_WHAT TO WORK ON_:
Reproduce the material from the line with "Task: Toggle track lock on V2" to the line with "click(604, 13)", both included, and keep every request line. Rescale each coordinate in the answers by 1.5, rounding to whole numbers with halves rounded up, and leave all other numbers unchanged.

_DATA PROVIDED_:
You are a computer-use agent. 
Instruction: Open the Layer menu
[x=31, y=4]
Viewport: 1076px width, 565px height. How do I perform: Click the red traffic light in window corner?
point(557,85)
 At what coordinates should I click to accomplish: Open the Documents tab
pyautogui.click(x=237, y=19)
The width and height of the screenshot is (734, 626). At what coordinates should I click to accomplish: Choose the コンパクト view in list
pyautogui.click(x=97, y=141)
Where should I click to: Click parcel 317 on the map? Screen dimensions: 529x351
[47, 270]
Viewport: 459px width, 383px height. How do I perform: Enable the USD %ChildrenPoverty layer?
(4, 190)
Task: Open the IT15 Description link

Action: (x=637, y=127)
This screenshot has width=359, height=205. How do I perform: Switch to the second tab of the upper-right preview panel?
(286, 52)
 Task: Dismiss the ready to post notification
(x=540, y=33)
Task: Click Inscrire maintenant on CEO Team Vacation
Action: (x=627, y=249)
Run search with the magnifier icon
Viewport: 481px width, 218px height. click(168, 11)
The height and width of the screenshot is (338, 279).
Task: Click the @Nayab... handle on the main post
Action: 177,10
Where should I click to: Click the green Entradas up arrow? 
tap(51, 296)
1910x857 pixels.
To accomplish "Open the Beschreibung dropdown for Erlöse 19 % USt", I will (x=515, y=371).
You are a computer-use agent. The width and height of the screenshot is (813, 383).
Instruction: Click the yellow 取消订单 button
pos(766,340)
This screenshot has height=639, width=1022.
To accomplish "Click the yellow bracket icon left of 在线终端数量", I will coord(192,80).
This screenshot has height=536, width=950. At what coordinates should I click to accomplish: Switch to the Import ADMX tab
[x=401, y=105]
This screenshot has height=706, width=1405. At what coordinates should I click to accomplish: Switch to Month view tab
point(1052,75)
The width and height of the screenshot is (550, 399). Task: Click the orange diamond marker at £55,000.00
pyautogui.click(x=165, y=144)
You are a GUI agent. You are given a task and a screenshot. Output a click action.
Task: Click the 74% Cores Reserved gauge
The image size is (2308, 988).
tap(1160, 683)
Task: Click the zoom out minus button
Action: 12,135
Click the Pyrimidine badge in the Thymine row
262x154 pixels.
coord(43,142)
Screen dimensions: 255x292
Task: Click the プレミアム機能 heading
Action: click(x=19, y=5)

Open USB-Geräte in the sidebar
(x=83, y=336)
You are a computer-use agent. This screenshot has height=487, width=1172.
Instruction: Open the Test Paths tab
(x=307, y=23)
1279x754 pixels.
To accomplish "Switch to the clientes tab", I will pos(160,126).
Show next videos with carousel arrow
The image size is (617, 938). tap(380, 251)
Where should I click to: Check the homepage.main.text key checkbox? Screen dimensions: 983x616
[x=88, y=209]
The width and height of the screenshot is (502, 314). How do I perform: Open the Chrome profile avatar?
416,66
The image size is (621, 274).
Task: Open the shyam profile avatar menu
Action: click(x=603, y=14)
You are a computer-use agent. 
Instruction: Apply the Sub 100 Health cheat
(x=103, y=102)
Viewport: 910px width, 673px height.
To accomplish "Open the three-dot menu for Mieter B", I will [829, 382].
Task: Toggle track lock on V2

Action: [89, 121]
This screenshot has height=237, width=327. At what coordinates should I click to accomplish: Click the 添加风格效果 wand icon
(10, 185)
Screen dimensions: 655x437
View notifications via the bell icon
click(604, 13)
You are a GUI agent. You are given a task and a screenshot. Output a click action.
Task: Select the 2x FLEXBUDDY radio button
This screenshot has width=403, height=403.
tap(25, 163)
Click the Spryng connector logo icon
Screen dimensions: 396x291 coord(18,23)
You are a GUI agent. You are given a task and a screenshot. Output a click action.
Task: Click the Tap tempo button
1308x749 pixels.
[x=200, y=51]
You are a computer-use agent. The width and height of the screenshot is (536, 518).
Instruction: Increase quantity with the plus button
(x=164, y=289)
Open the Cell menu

_REPLY TO THE TASK_:
Task: Toggle track lock on V2

Action: [134, 182]
This screenshot has height=237, width=327. At what coordinates should I click to accomplish: Click the 添加风格效果 wand icon
(15, 278)
Screen dimensions: 655x437
View notifications via the bell icon
click(906, 20)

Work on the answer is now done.